→ Exercise objective:
Search the entries below for "At what coordinates". Give that line and all the lines after it again, exactly, through the last, without pictures.

→ Stored items:
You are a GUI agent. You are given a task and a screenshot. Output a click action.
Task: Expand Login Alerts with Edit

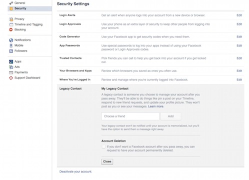(x=239, y=16)
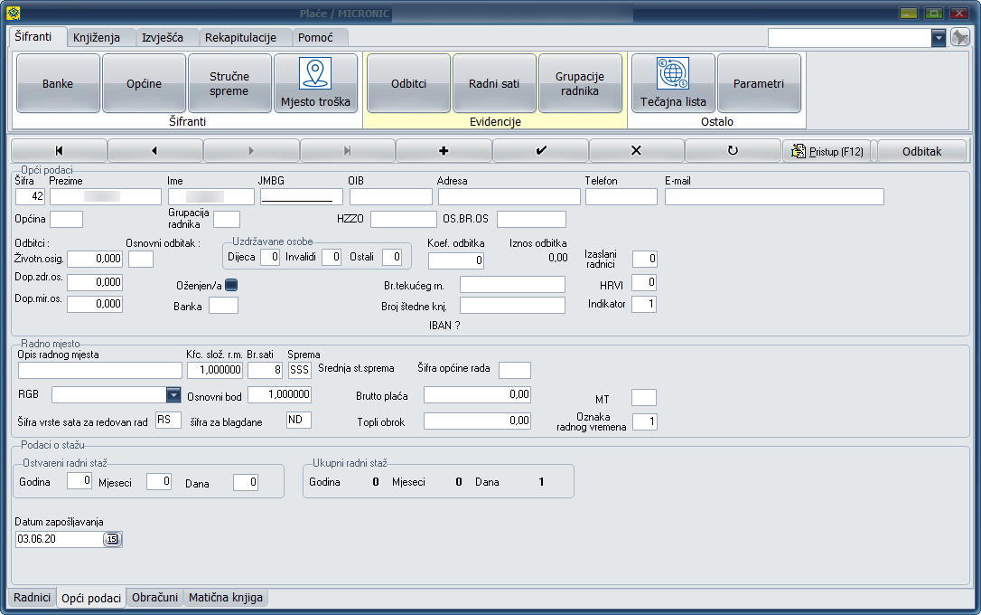Focus the E-mail text field
This screenshot has width=981, height=615.
773,197
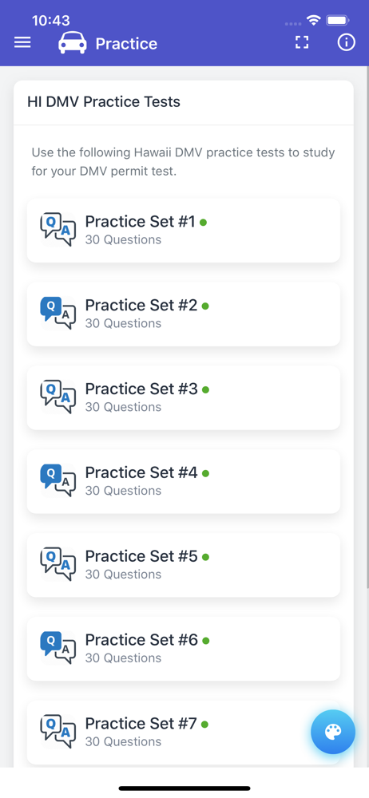Open the color palette theme button

[x=333, y=732]
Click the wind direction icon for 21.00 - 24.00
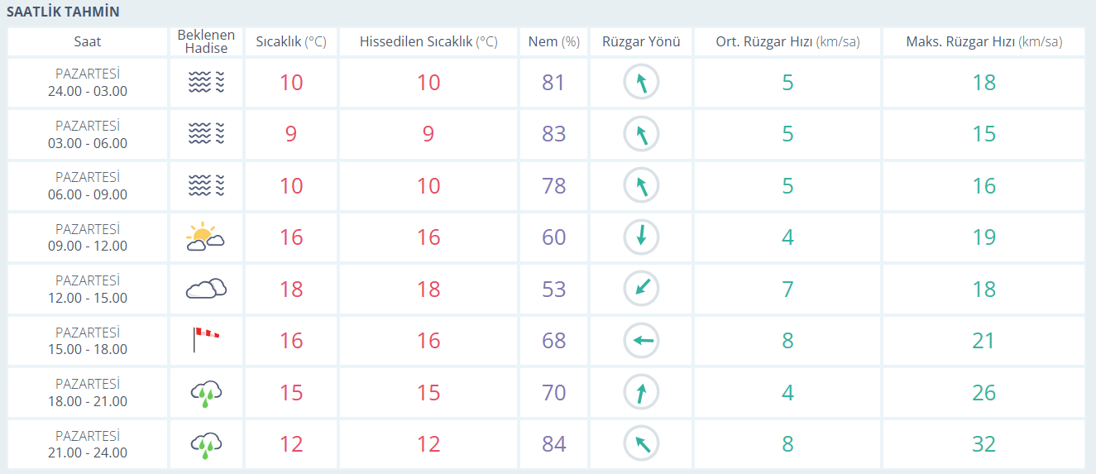The height and width of the screenshot is (474, 1096). 640,443
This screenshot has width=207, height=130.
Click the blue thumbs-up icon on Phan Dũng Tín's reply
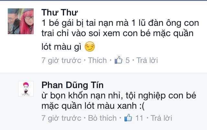[128, 118]
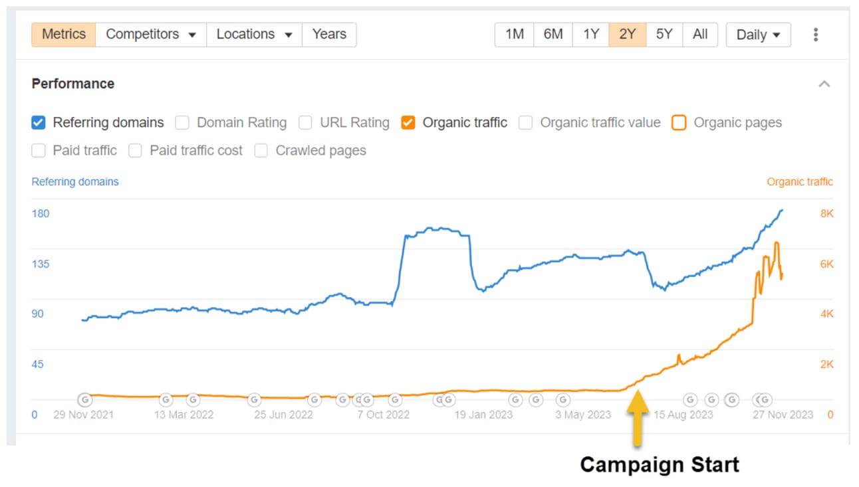The image size is (859, 487).
Task: Click the Google update marker near 29 Nov 2021
Action: tap(84, 399)
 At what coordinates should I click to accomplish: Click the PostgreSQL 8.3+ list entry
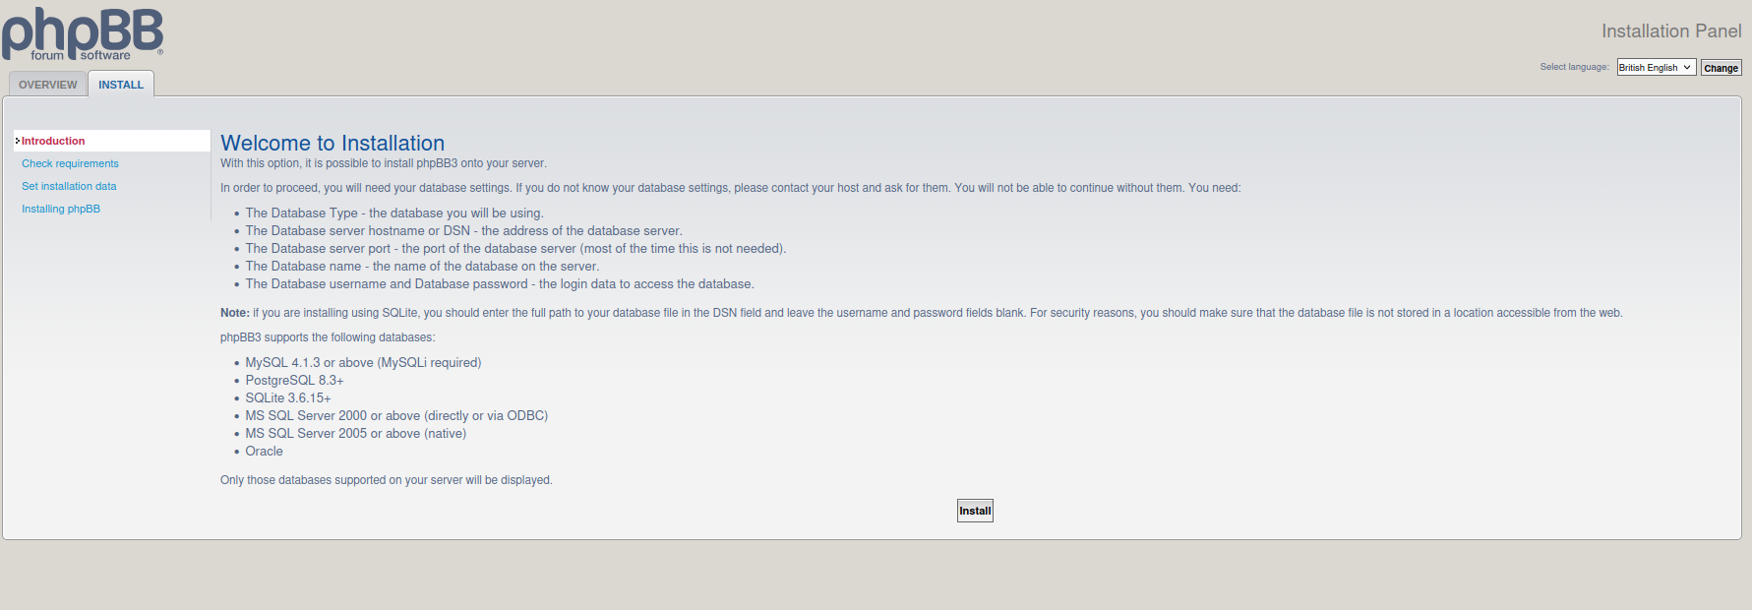point(294,381)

→ Task response:
 At what coordinates should I click to accomplish: Click the PostgreSQL 8.3+ list entry
point(294,381)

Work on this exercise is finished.